While that seems like a predatory business move, small customizing companies actually welcome the trend, according to Peter MacGillivray, vice president of marketing and communications for the California-based SEMA.
"What they're really going to do is plant the seed, plant the notion of personalization and accessorization in so many more places than we ever could," MacGillivray said, adding that big car companies "have the single largest marketing budgets in the world."
The Fortune article reports from the SEMA trade show (and features a photo of comely autoshow women):
Heads are turning up and down the aisles at this year's show, and it's not just because of the short skirts. Diamond-studded lugnuts, 24-speaker stereo systems, nitrous-oxide injectors, underbody neon lighting, pneumatically adjustable suspensions, flashing tire-valve caps — the bling goes on for 12 linear miles of exhibits. SEMA has become the second-biggest trade show in the country, after the Consumer Electronics Show, and possibly the most important car show after Detroit. "We take it very seriously," says Ed Golden, Ford's director of design. Why? "We want them to be tuning up a Ford."

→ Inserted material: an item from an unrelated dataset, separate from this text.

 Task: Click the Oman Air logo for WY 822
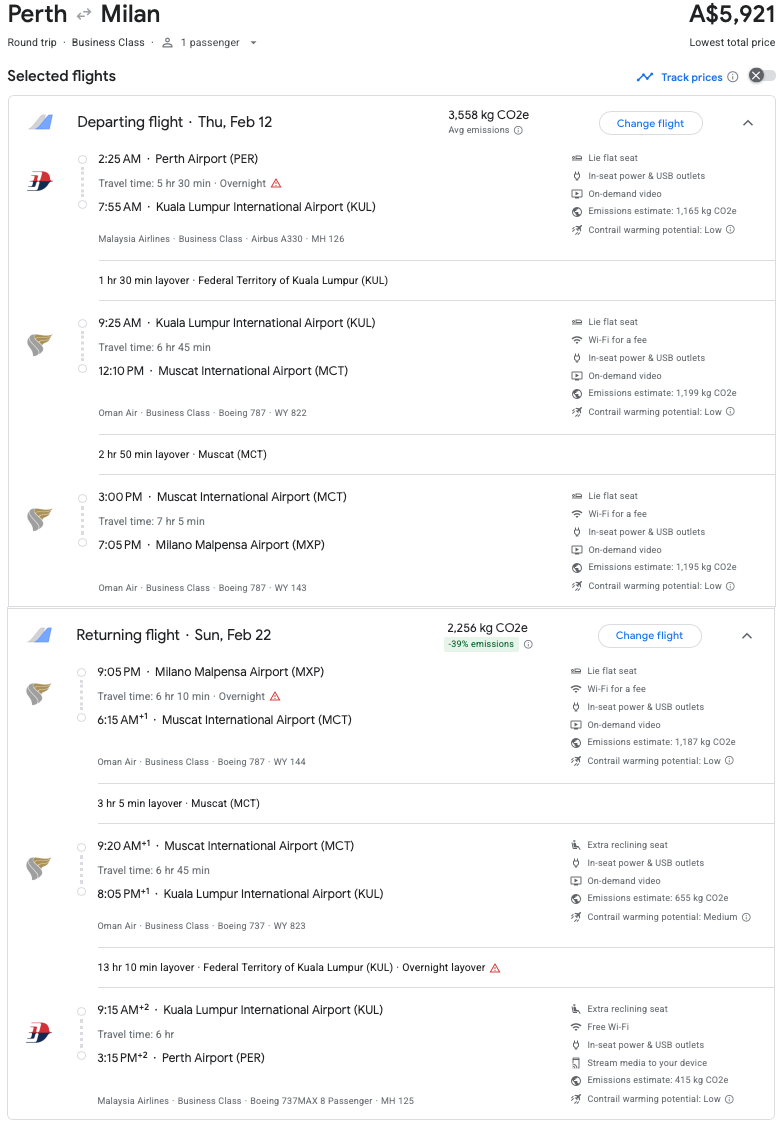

As the business of aftermarket parts has exploded--sales are expected to surpass $29 billion this year, more than twice what they were a decade ago--it has become something Detroit can't ignore. That's why Golden and fellow Ford designers Larry Erickson and Patrick Schiavone are here, their suits and gold name badges making them look a little out of place among the "tuners" in T-shirts and oil-stained jeans. "The thing is, today everybody's reliable," says Erickson, who designed the 2005 Mustang. "Everybody's quick. Everybody's got quality. So now the personality thing becomes more and more important."
That can mean anything from flashy chrome wheels to $10,000 entertainment systems with ten flat-screen TVs to paint that changes color when viewed from different angles. It started in the 1990s when California teens--much like their parents in the hot-rodding 1960s--started turning beaten-up sedans into street racers. Their racetracks were long blocks and riverbeds, some of them the same places where earlier generations competed in souped-up Mercurys and Thunderbirds. Only now technology allowed hot rodders to get high performance out of smaller, four-cylinder cars like Honda Civics. Some swapped out the computer chips governing engine functions; others lowered suspensions for better aerodynamics. Some just added bass speakers in the trunk or chopped off mufflers to add "noise." But now, a decade later, "tuning" has moved to the exclusive brands. At the SEMA show, there are Porsches with doors that scissor open like those on Lamborghinis, Jaguars with racing-style suspension, and six-figure Bentleys with tinted windows and 20-inch wheels (called "dubs" on the street).
At some point, I hope this trend will break out into serving a less flamboyant market: those of us who'd like a bit more color and style in our boring cars--maybe nothing more than a prettier paint job--but don't share the streetracer or hip-hop aesthetic.